Top-seeded Madison Prep (41-6) takes on No. 3 Simsboro (28-6) in a Class B boys final set for 8 p.m. Wednesday at the University of Louisiana-Monroe’s Fant-Ewing Coliseum. The tourney opens at 6 p.m. with second-seeded Fairview (43-1) taking on No. 1 Lacassine (39-1) in the Class B girls final. Fairview seeks a record-setting seventh straight title.
Fairview’s string of girls titles covers double the number of years that Madison Prep has been open. The Chargers are a growing power. The school, located just off Scenic Highway near Capitol High, moves to Class 1A in the fall and will offer varsity football for the first time.
Though the move to Madison Prep was considered high risk, it has offered high rewards for the 40-year-old Jones.
“I had just finished getting my master’s in administration and leadership and was looking to work in that area,” Jones said. “I get to do that. I’m the dean of students during the day and get to coach at night. It’s the best of both worlds.
“We couldn’t have done it without the support of the administration, the kids and their families. That’s the key, we’re like a family.”
That first year the Chargers made the boys basketball playoffs, but lost a lopsided game to traditional power Zwolle in the opening round. A year ago, MPA advanced to the semifinals thanks in part to the emergence of LSU signee Jarell Martin as one of the nation’s top players.
Like Martin, several Madison players were getting their first taste of high school basketball.
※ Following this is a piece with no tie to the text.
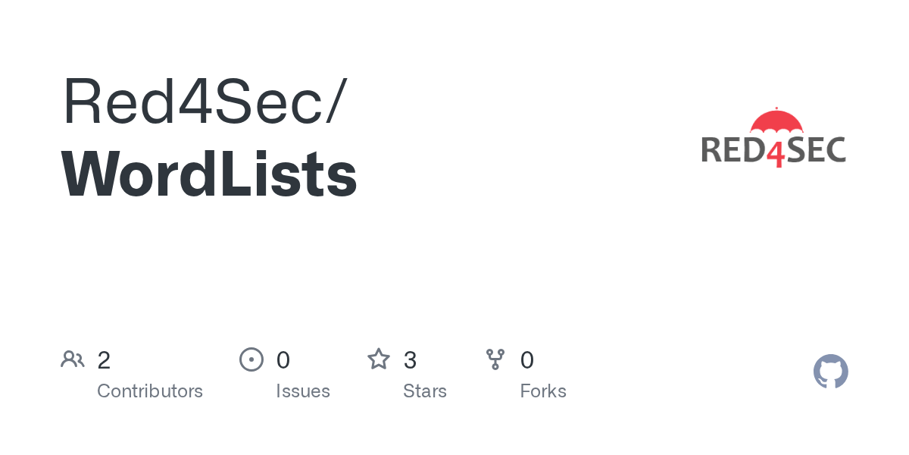Click the stars count number 3

click(x=410, y=360)
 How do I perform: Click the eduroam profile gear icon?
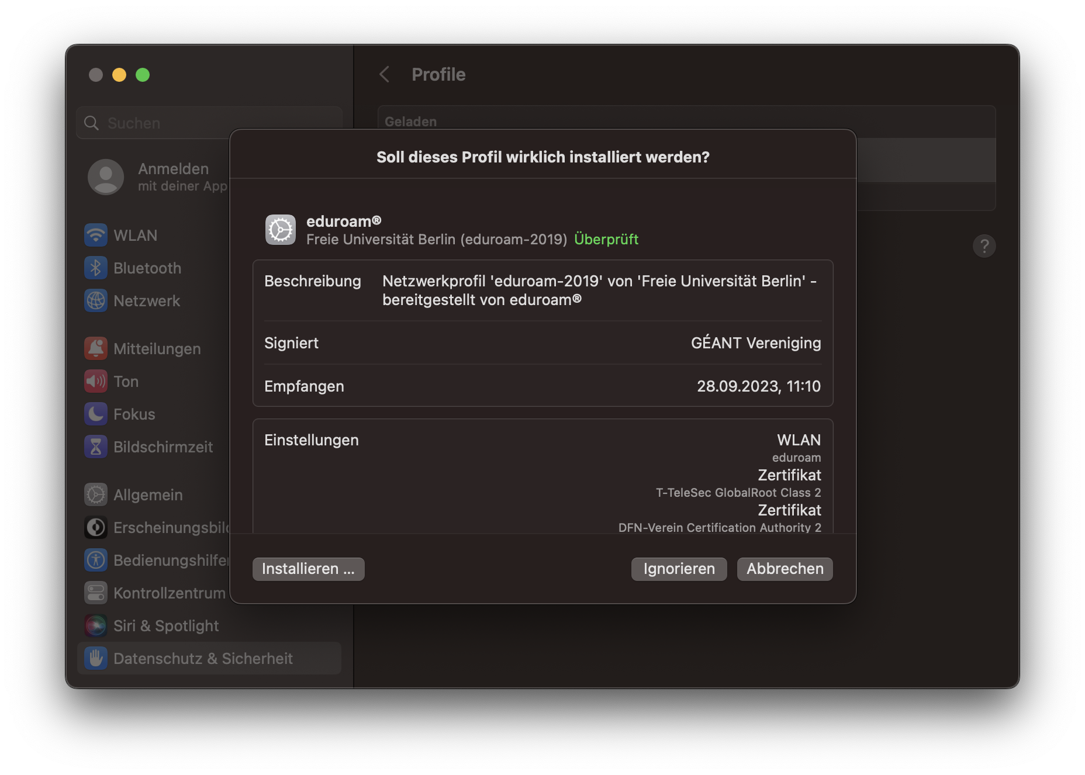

But the season ended with a bitter taste, when the Chargers lost to Simsboro 72-70 in the semifinals.
“That loss was one of the best things that happened to us,” Jones said. “We weren’t poised enough, and we lost a game we could have won. I think we learned from that. These guys came in determined to be better this year.”
Jones put together a brutal schedule that included a national-level Thanksgiving tournament in Duncanville, Texas, that also featured two other finalists, Baton Rouge’s Scotlandville (5A) and Carroll-Monroe (3A). The Chargers also played Scotlandville, Glen Oaks, Christian Life, Northside and any other power they could schedule.
Jones said the Texas tournament and the other games have given the Chargers confidence. The 6-foot-9 Martin averages 26.3 points and 14.8 rebounds a game. Sophomore newcomer Brandon Sampson (6-4) is next in scoring 16.3, while senior Chad Williams (11.2) is also in double figures.
Daniel Ogunyemi (6-3) averages 13.5 points and 10.2 rebounds per game to pace Simsboro. Point guard Duntavious Harris adds 10.5 points and 6.4 assists per game for SHS, located not far from Monroe.
“We’ve played quality opponents and played in hostile environments to get ready,” Jones said. “The question now is can we finish.”
FAIRVIEW VS. LACASSINE: The top two seeds square off. Another Fairview win would break a tie with Anacoco for most girls titles won in a row. It would also tie the overall state mark held by the Zwolle boys, which came in Classes B and 2A.
Natosha Morvant, who averages 19.5 points and 11.0 rebounds per game, leads Fairview, while Karli West adds 17.2 points per game. Abbie Melanson and Hayley Guidry lead Lacassine.